Connect SuperML | Leeroopedia MCP: Equip your AI agents with best practices, code verification, and debugging knowledge. Powered by Leeroo — building Organizational Superintelligence. Contact us at founders@leeroo.com.

Implementation:OpenGVLab InternVL Build Vision Projector

From Leeroopedia


Knowledge Sources
Domains Multimodal Models, Vision-Language, LLaVA
Last Updated 2026-02-07 14:00 GMT

Overview

Factory function and supporting modules for building the vision-to-language projection layer (mm_projector) that bridges vision encoder outputs to the language model embedding space in LLaVA.

Description

The build_vision_projector() factory function creates the appropriate projection module based on the mm_projector_type configuration string.
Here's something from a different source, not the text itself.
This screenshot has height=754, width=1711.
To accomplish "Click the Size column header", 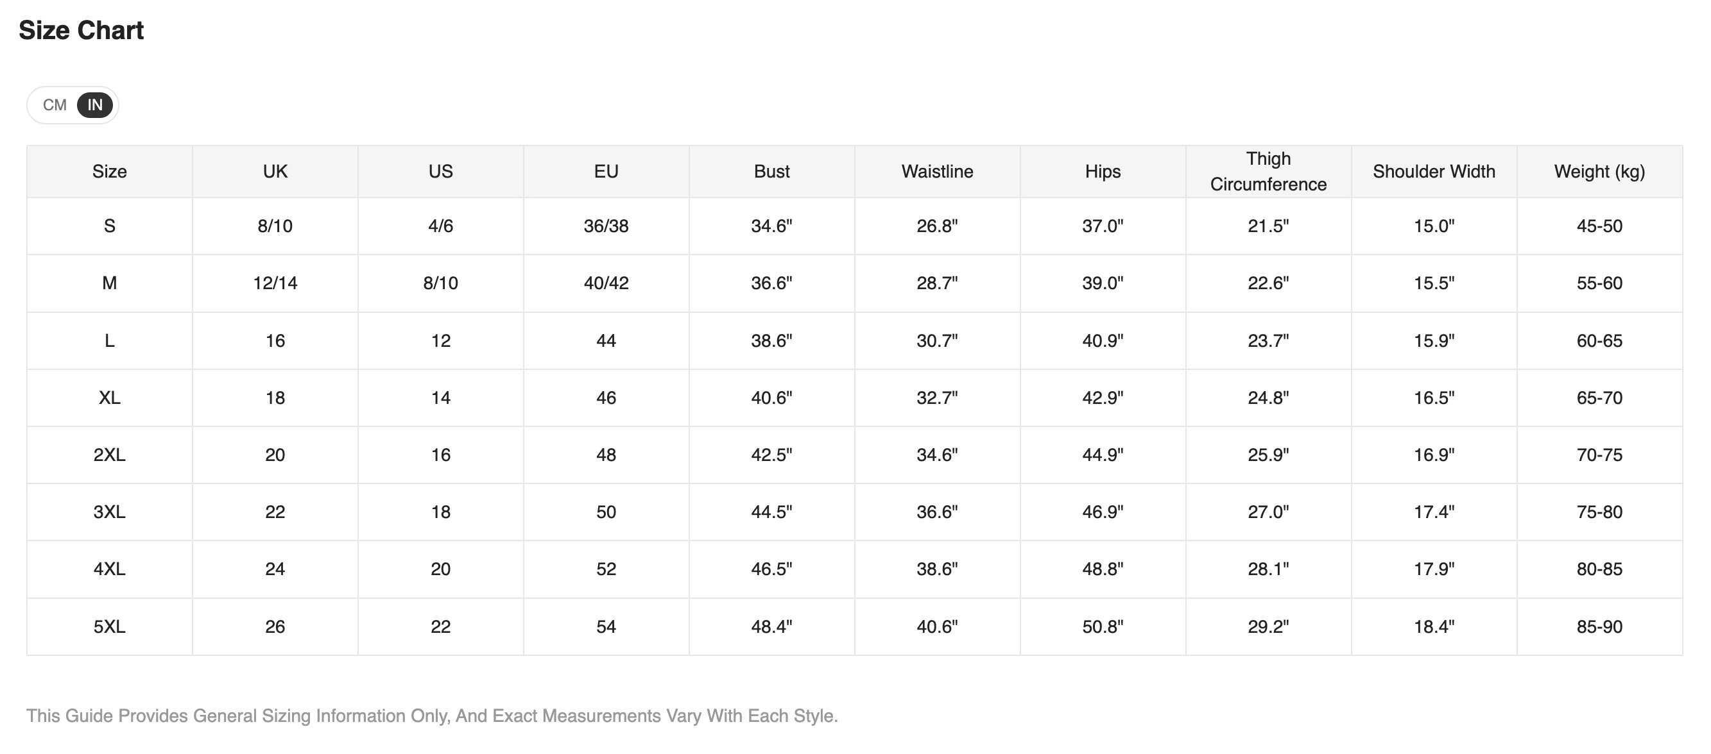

Supported projector types include:

  • "linear" -- A single nn.Linear layer mapping from mm_hidden_size to hidden_size
  • "mlpNx_gelu" -- An N-layer MLP with GELU activations, where N is parsed from the type string (e.g., "mlp2x_gelu"); optionally prefixed with LayerNorm when "ln" appears in the type string
  • "identity" -- An IdentityMap passthrough module that returns input unchanged
  • "two_mlp" -- A TwoMLP module designed for InternVL-14B that uses separate MLP branches for ViT features (hardcoded 3200-dim input) and query features (mm_hidden_size input), concatenating them to produce 576+96=672 tokens
  • SimpleResBlock -- A residual block with LayerNorm, two linear layers, and GELU activation

The MLP projector with GELU (typically mlp2x_gelu) is the most commonly used configuration in LLaVA models, providing a two-layer nonlinear projection from the vision hidden space to the language hidden space.

Usage

Use this factory function when initializing the multimodal projector in any LLaVA model variant. It is called by LlavaMetaModel during model construction and vision module initialization.

Code Reference

Source Location

Signature

class IdentityMap(nn.Module):
    def forward(self, x, *args, **kwargs): ...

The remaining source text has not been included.